PROMs reveal meniscectomy outcomes

A couple of weeks ago I opined that Patient Reported Outcome Measures (PROMS) were a half-way house to patient-centred outcomes, since patients put varying values on outcomes and should be encouraged to prioritise an individual list of them, whereas PROMS reduce them to a generic list for quantitative comparison. In this Danish study, the patient questionnaire used was fairly non-specific, and the main outcome measure that resulted was the knee injury and osteoarthritis outcome score (KOOS). The point of the study was not to refine the scoring system but to determine whether patients with traumatic meniscal tears experience greater improvements in patient reported outcomes after arthroscopic partial meniscectomy than patients with degenerative tears. By the measure of KOOS, they do not.

Overseas training and patient mortality in US

Despite living in a household of devotees to American politics, the only things I know about the subject are that (a) it is based on something called checks and balances and (b) it has given rise to an interminable series called The West Wing, during which I am banned from the living room for my curmudgeonly comments. I do find the current situation quite puzzling. There don’t seem to be any checks and balances and the President now seems to be played by an orange-coloured man who is just as self-righteous as the previous guy in West Wing, only totally deranged. The effect of his ban on Muslims—sorry, people from certain Muslim countries—is going to be as catastrophic for US medicine as anything else he is doing, whether or not it remains in force. Doctors from these countries act as a reality check within the often bizarre world of American hospitals. Fewer people die there if looked after by foreign-trained residents than under the care of US-trained residents, says this timely study from Harvard.

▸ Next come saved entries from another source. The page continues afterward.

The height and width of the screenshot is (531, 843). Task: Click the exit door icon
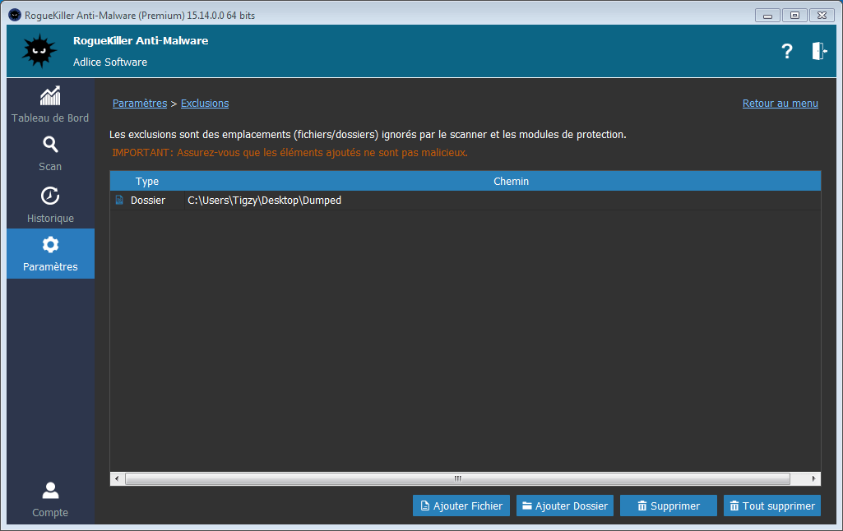pyautogui.click(x=819, y=51)
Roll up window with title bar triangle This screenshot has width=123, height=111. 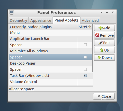click(x=107, y=13)
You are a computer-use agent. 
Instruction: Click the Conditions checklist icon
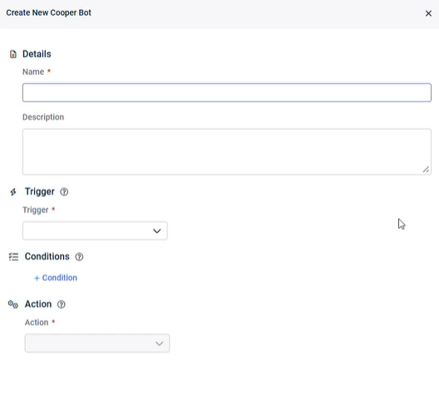coord(13,257)
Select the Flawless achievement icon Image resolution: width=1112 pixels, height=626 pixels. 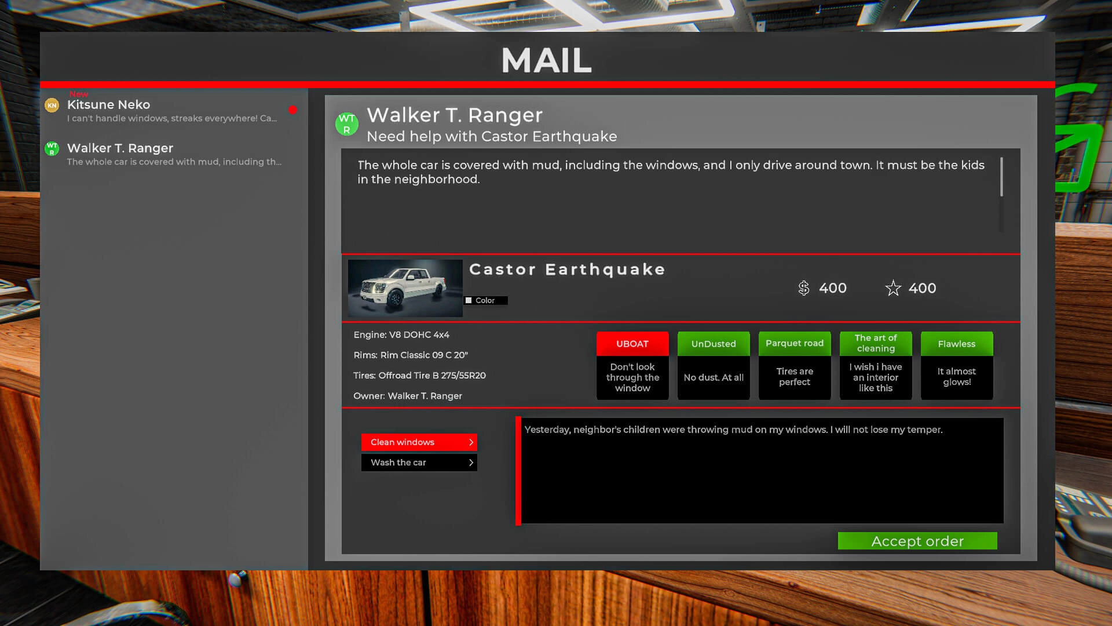pos(957,343)
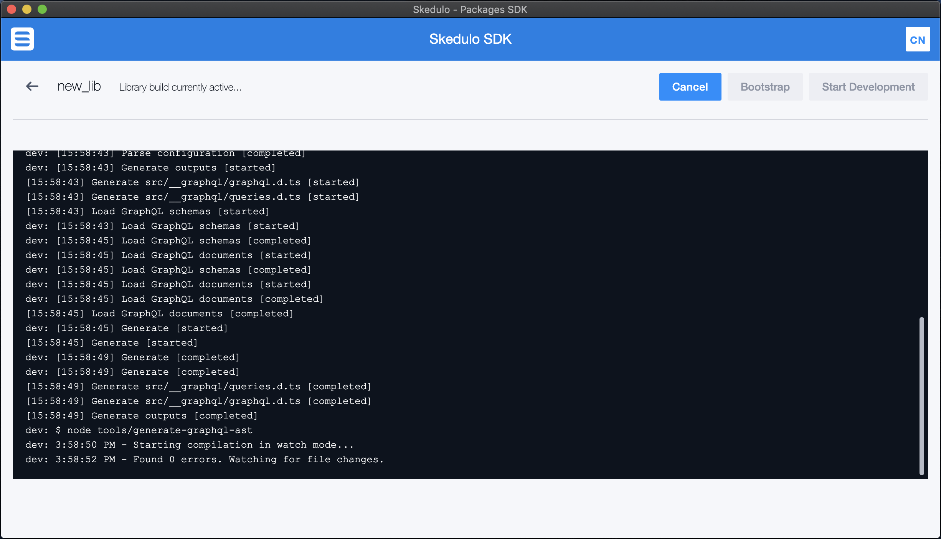Viewport: 941px width, 539px height.
Task: Click the 'Skedulo - Packages SDK' window title
Action: point(470,10)
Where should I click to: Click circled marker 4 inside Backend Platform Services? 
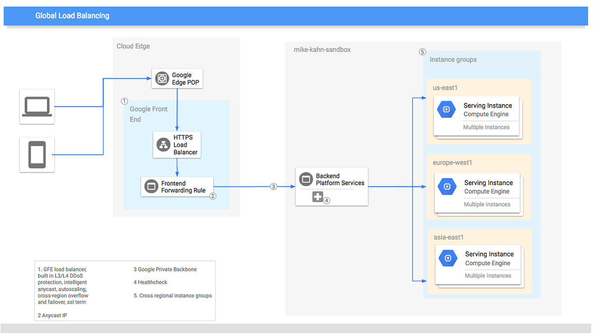coord(326,200)
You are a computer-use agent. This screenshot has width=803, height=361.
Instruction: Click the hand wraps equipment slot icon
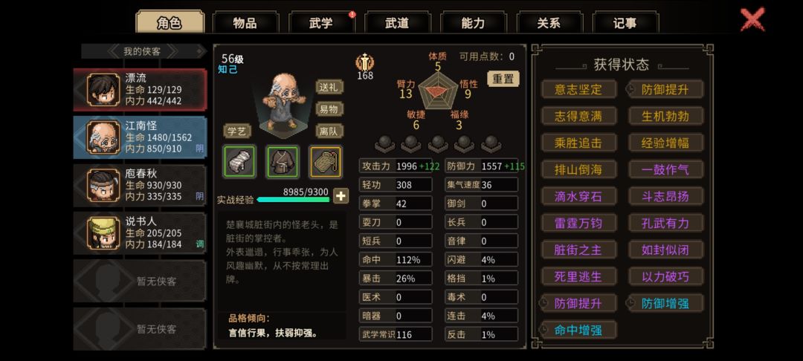coord(239,162)
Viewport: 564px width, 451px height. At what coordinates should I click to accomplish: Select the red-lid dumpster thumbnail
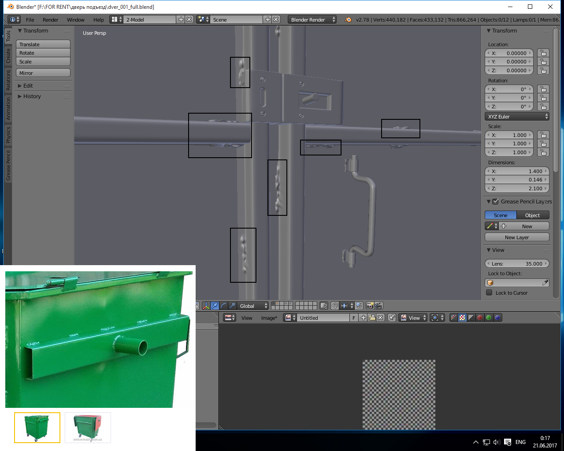pos(88,428)
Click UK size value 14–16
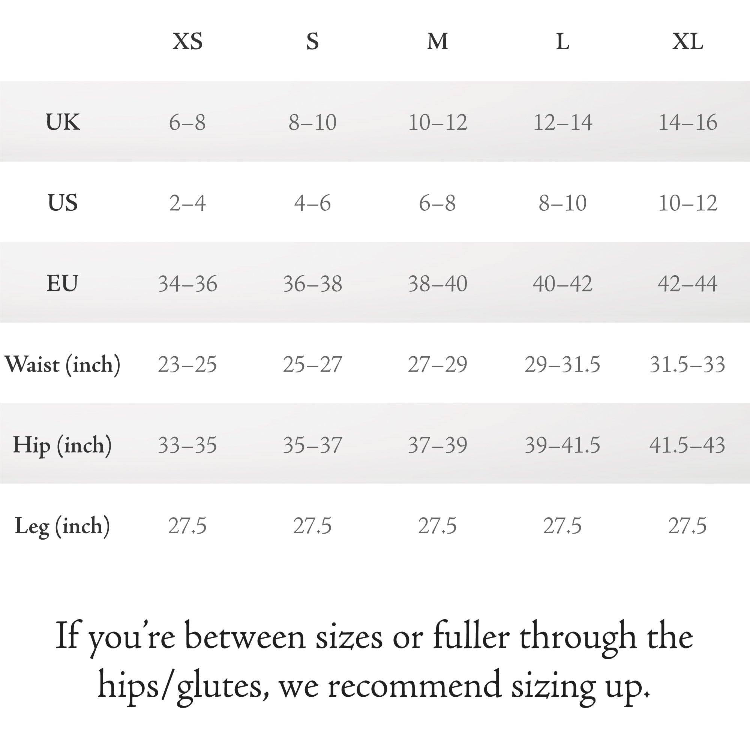 pyautogui.click(x=688, y=122)
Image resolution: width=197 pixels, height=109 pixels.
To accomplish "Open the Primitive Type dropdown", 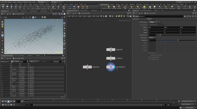I will [x=154, y=22].
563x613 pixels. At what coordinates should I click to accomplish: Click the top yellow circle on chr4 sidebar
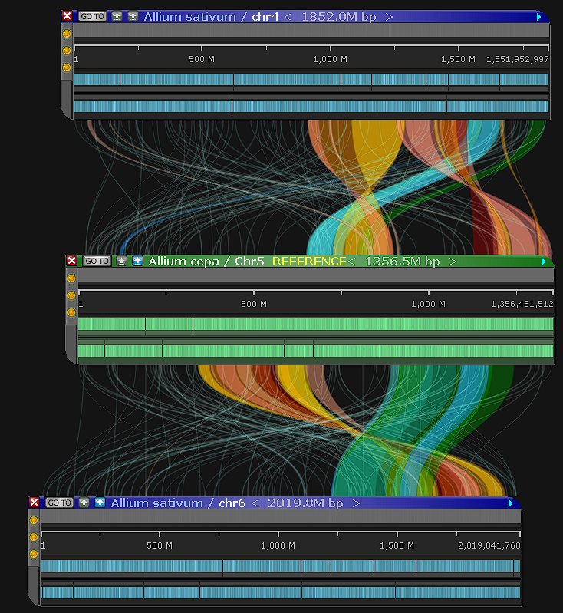(x=67, y=34)
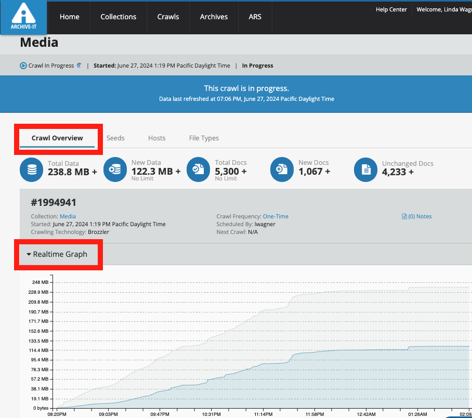Open the ARS navigation item

[255, 17]
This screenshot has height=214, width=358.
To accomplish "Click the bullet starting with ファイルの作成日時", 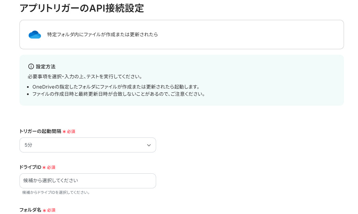I will [x=119, y=94].
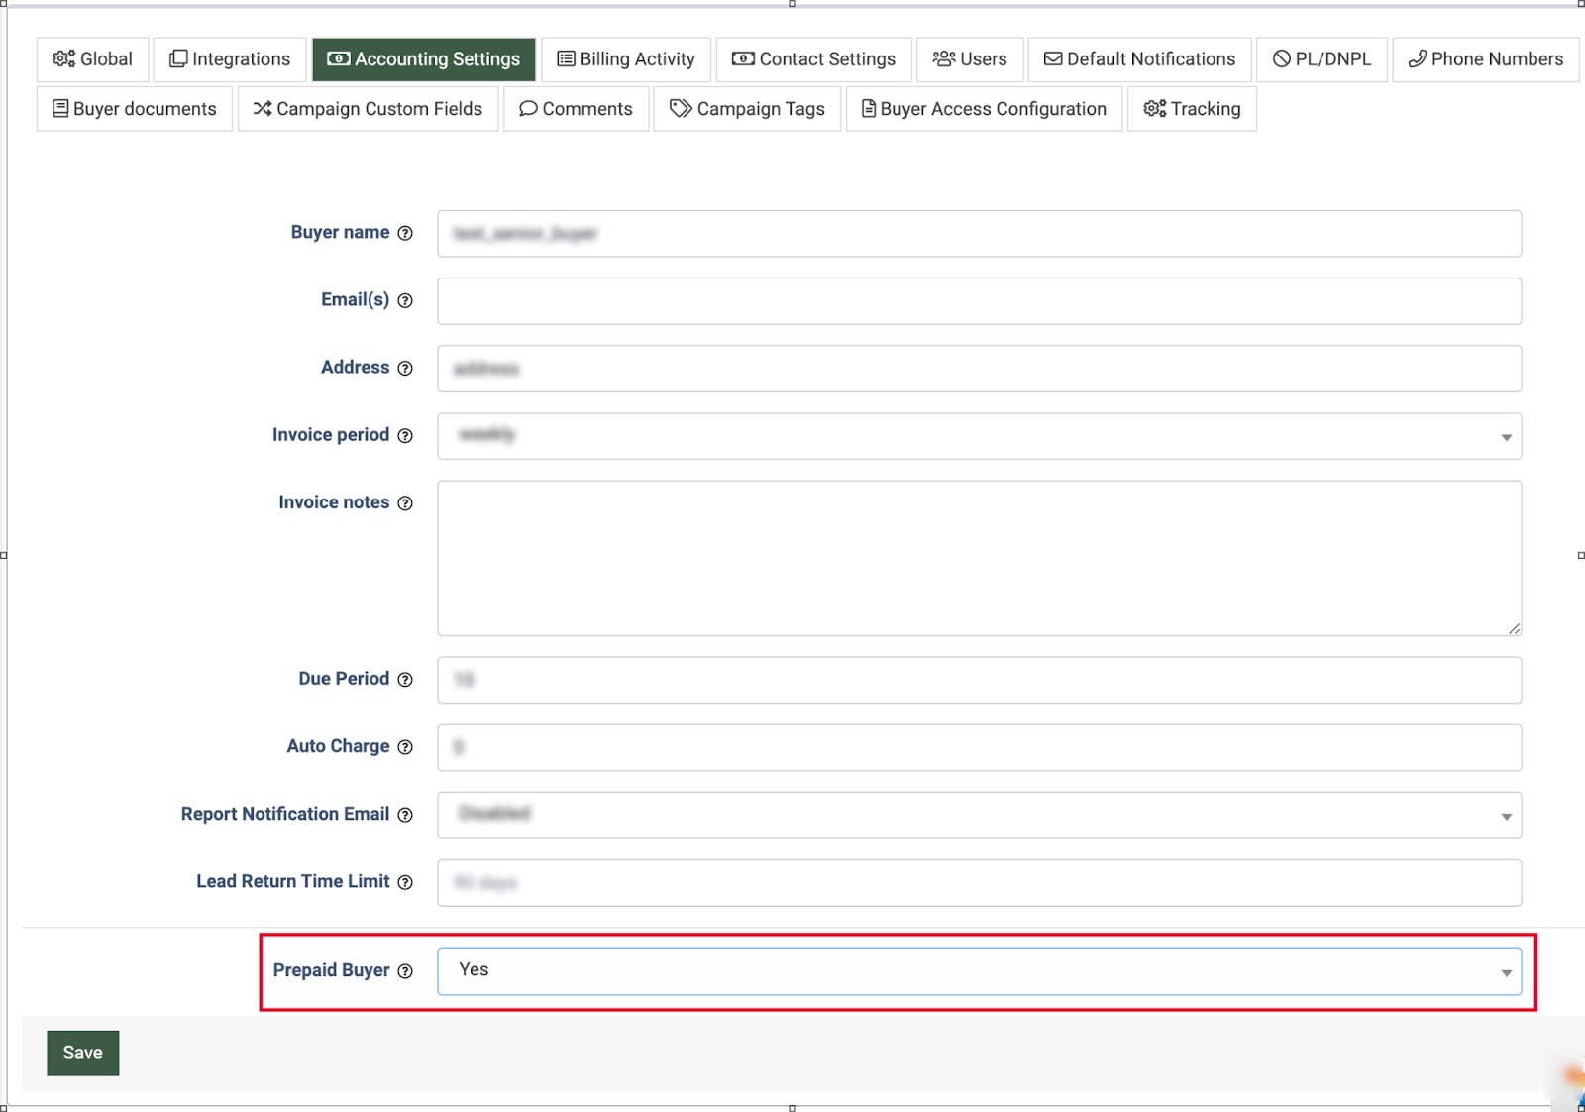
Task: Click help icon next to Invoice period
Action: click(x=405, y=435)
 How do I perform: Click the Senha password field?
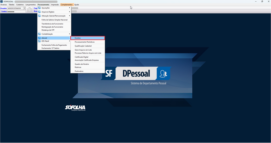point(16,12)
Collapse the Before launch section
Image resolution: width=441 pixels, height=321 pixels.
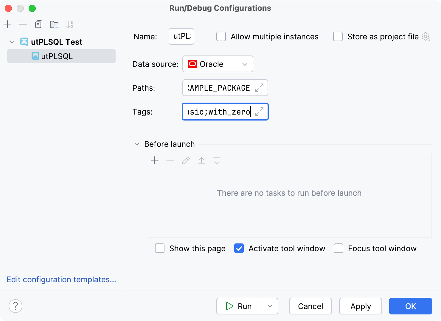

Plant of the Week: Abeliophyllum distichum

I praise this plant every year, because it’s so easy and pleasurable and still so little grown. Usually it appears just after the snowdrops: this year it is coming out at the same time. Its flowers aren’t of as pure a white as the snowdrop’s but their fragrance is sweeter and moreover located nearer to the human nose.

It is best grown by a sunny wall to encourage flowering. Ours faces west and has always flowered abundantly. For the rest of the year it is a rather straggly object, about a metre high in poor dry soil, minding its own business while wisteria and then roses lead the eye well above it. At this time of year, it’s a very cherished plant, offering draughts of Dove soap scent to noses chilled by the late winter winds.